It’s almost staggering to think about. This show first aired in 2011, and though we’ve all seen the staggering viewership graphs of more and more people joining each year to watch David Benioff and Dan Weiss’s masterpiece, it’s not exactly like it was unpopular in its first year either. By 2013, it felt like it had already begun to permeate everywhere. I remember vividly just getting into podcasts and thinking about picking up one dedicated to Thrones, only to find that there were at least fifty available. It was around this time references began springing up on The Office and Parks and Recreation as well.

Let’s not forget its awards and accolades, of course. Out of the gate, we saw nominations, while Peter Dinklage swept up the “Best Supporting Actor” Emmy for season 1. Yet the true ascendance began with its first “Outstanding Drama Series” Emmy in season 5—a title it never lost again each time it was eligible. And of course, we all know how famously high the quality of the show was from season 5 onward.

The thing is, we actually could see how this show’s popularity took form. Remember the super edgy shows that sprang up, trying to copy its formula? Heck, remember when Black Sails try-harded for one season before becoming the most beautiful thing ever? Even now, after Thrones’s… unceremonious fall from grace, we’re still contending with media that’s pushing the dark and gritty boundaries, or writing backwards from ‘shocks’ they think the audience is going to want.
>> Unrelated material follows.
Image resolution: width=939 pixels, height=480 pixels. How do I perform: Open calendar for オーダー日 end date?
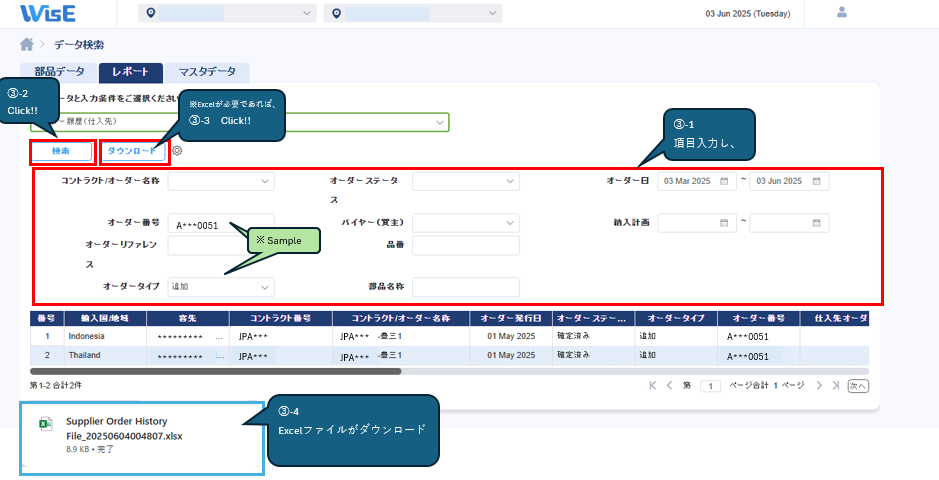pyautogui.click(x=816, y=181)
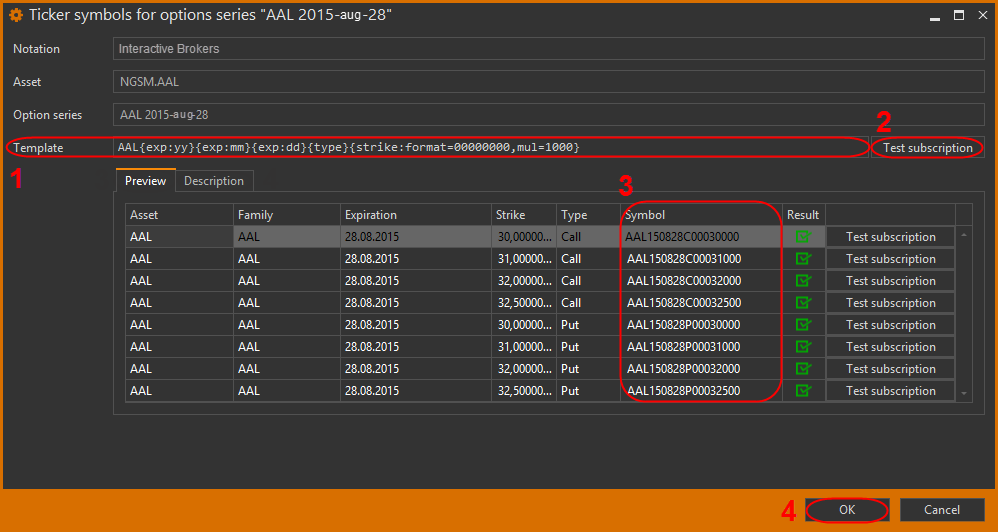
Task: Click result check icon for AAL150828P00032500
Action: (802, 391)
This is why we here have been so assiduous about offering a critical voice about the show in the past, and will continue to be assiduous in at least closing out our frenetic analyses of Season 8. At some point…tbd. We promise.

But what’s truly unsettling to me now, here at the very end of the decade, is that while storymakers may still take cues from Thrones (honestly, they made a strong business case if nothing else), and while Benioff and Weiss are certainly still out there working on some non-Star Wars project for far too much money than they’re worth, this show is mostly forgotten. Okay, not forgotten, because the memes are still extremely funny, especially when there was another major franchise that just ended in a less-than-ideal manner.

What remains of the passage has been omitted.